她离开了一周,许多数据都落下了。一直忙到晚上七点,随意吃了点晚饭,就拖着疲惫的双|腿回宿舍。
新来了一位同寝舍友。是一位车间主任。行李已经搬了进来,房间变得比以往拥挤。离筱见她还在收拾,东西凌乱摆在地上,又有几位朋友在,整个空间吵闹得有点失控。她看着地上满满的行李,不想蜿蜒曲折地走向自己的床铺,捏了包,说今晚先回家住。
晚七点的地铁,还是很多人。离筱找了个直立的扶手,半抱着,像是有了根冰凉的依靠。
眼皮半睁半阖,双脚灌了铅似的沉重。朦胧间听到有声音。周围的人都拿手机出来看了眼,又放了回去。
第二次铃声和震动响起时,离筱才知道是她的手机在响。
她看到来电人,皱了眉。
此刻,内心生出一阵无名的烦躁。这烦躁从胸臆中灌遍全身,令人浑身不舒坦。加上她过于劳累,这会儿不想提起精神去应和心中的这份牵念。

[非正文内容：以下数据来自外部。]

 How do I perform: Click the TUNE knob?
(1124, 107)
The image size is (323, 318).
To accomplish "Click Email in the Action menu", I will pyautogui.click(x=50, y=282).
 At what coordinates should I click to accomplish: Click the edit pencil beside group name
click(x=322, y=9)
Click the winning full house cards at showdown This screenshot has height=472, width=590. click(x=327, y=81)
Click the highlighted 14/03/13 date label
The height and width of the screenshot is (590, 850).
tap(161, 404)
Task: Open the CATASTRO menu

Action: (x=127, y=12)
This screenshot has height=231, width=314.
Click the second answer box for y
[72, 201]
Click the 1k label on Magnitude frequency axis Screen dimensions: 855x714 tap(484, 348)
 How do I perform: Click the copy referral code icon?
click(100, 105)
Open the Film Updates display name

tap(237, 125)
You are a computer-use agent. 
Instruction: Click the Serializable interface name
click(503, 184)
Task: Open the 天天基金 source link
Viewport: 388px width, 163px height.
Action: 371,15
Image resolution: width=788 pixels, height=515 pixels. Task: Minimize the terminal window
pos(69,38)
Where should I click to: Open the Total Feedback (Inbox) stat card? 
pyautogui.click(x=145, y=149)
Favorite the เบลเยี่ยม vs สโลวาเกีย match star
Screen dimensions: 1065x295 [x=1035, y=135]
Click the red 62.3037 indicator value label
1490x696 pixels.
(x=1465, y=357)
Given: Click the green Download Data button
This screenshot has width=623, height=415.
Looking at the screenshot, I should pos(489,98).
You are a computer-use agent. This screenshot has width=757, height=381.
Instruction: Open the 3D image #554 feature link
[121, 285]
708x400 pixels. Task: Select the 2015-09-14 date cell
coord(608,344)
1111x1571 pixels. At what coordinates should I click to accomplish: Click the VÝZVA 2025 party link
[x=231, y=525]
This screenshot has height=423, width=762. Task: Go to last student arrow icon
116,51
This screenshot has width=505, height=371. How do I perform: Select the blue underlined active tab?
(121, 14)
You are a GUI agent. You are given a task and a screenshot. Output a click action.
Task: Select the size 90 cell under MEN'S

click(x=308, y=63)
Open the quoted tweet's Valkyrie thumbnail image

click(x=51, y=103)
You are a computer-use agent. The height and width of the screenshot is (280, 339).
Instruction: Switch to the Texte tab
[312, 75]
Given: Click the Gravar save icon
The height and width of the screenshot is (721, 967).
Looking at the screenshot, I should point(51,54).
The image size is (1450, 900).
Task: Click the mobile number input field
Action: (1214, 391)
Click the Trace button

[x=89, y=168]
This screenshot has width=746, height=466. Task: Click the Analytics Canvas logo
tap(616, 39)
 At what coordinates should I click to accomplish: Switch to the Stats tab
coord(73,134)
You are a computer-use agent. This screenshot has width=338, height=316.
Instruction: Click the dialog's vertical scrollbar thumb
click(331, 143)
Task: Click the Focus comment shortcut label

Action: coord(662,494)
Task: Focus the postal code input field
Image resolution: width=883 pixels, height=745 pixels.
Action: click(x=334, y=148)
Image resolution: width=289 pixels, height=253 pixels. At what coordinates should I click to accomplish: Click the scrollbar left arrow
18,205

尤其是这牵念很虚无缥缈,一会儿近在眼前,一会儿游离天边。
他想来一起吃饭就横跨一千多公里找她。不想理她了,就可以微信不回,电话不接。
她又不是走马灯,来来回回都走一条道儿,以他为圆心,站圆周的任意一个地方等着他。
因此,她接起电话的口气也不大好,至少在事后回想起来,很不友善且无礼。
“你把银行卡号给我。”
“其他的没事了可以挂了。”
“再见。李同学。”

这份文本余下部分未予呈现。